The Lockheed pitch was – besides a promise of work in many states – that the new plane will be a low-cost, single engine fighter to replace the F-16 and the F/A-18 Hornets. It would be designed to complement more expensive fighters like the F-22 and the Navy’s F/A-18 Super Hornet.
Then the design-a-plane-by-committee took over. What was to be a relatively inexpensive and lightweight fighter gradually metamorphosed into a very expensive single-engine aircraft that was even heavier than a twin-engine fighter.
Problems Too Difficult To Solve
The enormous weight of the F-35 has forced Pratt & Whitney to design an engine with a much higher power-to-weight ratio than even the F-22’s marvelous engines. The only way that Pratt & Whitney could achieve the thrust needed to lift the F-35’s weight was to increase the engine’s turbine inlet temperature far beyond any engine they had ever built for a fighter – 3,600 degrees Fahrenheit.
The huge temperature increase -- 900 to 1,100 degrees – guaranteed the engine would have reliability and longevity problems. That sad guarantee is being fulfilled today.
Then there is there is the rising cost of maintaining the F-35.
Unbelievably, the Pentagon does not control the data for the F-35 program! Lockheed does. As a result, the Pentagon cannot provide the data to other more competitive companies. They can’t even give Air Force maintenance crews access to technical data needed for much of the maintenance work done on the F-35. Lockheed Martin has an absolute monopoly on the highly profitable maintenance contracts for the program.
To add insult to incompetence of Department of Defense contract lawyers, Lockheed says it can reduce the F-35 problems – but only if it’s given an exclusive contract covering all F-35 maintenance!
Help Is On The Way
The Trump administration will have a new Department of Government Efficiency (DOGE) headed by Elon Musk and Vivek Ramaswamy.
Musk is already on record about manned fighters in today’s wars by saying, “Unmanned aircraft have been used effectively for the past two decades. Standoff munitions launched from aircraft flying beyond the enemy’s air defenses are also a viable alternative.
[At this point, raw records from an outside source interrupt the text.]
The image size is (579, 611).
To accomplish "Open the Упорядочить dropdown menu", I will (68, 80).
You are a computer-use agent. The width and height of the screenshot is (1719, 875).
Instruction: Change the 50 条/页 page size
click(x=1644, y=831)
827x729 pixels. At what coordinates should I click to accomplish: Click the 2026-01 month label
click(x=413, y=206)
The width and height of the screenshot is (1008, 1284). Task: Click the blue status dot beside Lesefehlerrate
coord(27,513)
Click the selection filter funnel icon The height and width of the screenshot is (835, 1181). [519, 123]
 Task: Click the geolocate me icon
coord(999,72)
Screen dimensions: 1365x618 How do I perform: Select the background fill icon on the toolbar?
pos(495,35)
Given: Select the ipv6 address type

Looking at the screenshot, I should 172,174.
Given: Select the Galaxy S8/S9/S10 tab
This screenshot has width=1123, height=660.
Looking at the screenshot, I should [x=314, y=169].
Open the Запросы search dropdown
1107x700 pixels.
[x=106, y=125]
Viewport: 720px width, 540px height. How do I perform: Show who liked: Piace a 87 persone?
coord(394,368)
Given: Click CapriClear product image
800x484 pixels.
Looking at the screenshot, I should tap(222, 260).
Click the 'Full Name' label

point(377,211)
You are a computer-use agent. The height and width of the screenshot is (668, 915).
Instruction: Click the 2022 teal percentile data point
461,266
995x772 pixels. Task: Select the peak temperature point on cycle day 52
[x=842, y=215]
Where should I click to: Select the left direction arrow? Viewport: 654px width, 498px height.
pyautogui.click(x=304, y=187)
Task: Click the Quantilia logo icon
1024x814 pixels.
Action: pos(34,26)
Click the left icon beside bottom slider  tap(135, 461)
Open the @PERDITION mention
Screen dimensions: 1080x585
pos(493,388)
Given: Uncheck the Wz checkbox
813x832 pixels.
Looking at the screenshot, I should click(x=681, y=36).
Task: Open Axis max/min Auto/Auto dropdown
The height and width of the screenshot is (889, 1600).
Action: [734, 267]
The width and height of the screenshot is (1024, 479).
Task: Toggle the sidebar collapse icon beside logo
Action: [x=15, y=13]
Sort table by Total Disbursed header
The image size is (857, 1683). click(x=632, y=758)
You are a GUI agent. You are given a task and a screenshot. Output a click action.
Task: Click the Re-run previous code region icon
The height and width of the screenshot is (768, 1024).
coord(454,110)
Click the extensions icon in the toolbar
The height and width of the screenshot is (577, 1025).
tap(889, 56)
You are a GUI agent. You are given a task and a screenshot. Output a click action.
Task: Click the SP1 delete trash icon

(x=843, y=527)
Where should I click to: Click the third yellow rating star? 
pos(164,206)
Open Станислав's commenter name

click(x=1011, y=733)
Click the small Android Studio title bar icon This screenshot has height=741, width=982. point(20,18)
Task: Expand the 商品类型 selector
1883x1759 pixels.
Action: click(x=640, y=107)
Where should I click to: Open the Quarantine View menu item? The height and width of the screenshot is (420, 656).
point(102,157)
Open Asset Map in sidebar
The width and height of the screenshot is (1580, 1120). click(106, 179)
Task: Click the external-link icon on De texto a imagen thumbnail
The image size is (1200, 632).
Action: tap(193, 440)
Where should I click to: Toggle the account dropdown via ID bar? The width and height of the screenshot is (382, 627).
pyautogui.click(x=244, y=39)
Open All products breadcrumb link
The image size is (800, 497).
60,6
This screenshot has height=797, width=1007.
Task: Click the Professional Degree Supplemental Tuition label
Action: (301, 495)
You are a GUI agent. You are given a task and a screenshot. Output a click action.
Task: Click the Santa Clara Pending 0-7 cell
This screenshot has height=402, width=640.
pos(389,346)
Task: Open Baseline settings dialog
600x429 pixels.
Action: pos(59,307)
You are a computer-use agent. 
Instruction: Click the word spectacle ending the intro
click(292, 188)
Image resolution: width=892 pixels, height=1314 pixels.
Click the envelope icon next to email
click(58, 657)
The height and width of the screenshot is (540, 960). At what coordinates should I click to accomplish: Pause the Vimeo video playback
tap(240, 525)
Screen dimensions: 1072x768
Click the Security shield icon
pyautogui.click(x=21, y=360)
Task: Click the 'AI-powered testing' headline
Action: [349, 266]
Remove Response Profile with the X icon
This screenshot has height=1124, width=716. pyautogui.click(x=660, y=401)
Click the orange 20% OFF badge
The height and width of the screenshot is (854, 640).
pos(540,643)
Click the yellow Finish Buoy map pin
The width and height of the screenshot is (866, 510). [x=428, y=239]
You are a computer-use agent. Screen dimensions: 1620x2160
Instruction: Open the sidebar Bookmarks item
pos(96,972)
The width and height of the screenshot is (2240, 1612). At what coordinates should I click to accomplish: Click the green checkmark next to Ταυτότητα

The U.S. Army is in the process of developing five long-range, precision fires systems that will be capable of striking targets up to 1,000 miles away. Cruise missiles currently in the inventory and emerging hypersonic missiles under development now mean there are plenty of alternatives to manned aircraft to strike distant targets.”
Those two billionaires will find out that the F-35 program represents everything that is wrong with the Pentagon. They will also learn that the Department of Defense, that spends more on defense than the next ten largest militaries on the planet combined, can only produce a $2 trillion F-35 turkey after 23 years of development. I reckon the F-35 program will disappear much faster than it took to create. Hopefully overnight.
Vivek and Elon also understand numbers like billion and trillion. Therefore they will also understand that $2 trillion will buy 400 Virginia class fast attack submarines or at least 150 Columbia class submarines – the ones that launch intercontinental ballistic missiles. Or even 800 Arleigh Burke destroyers.
I am happily waiting for DOGE to park the ill-starred F-35 alongside all the other obsolete military aircraft in our Arizona boneyards.
The Harrier, the Osprey, and the F-35B were designed or tasked to enable Marines to project power past a beachhead landing area faster than helicopters. After a rocky start resulting in the deaths of Marine test pilots, the Harrier got a new engine and performed well. As a former naval aviator I believe tilt rotor aircraft belong in the "museum of strange flying machines".and I would never get in one unless a tribe of cannibals was hot on my heels. The F-35B is worse than the Osprey by far. Thank you for rounding out the military world of vertical takeoff war machines.
You are exactly right, Ross Allen. One can only pray that the trillion dollar price tag will force it to the top of the DOGE "to do" list.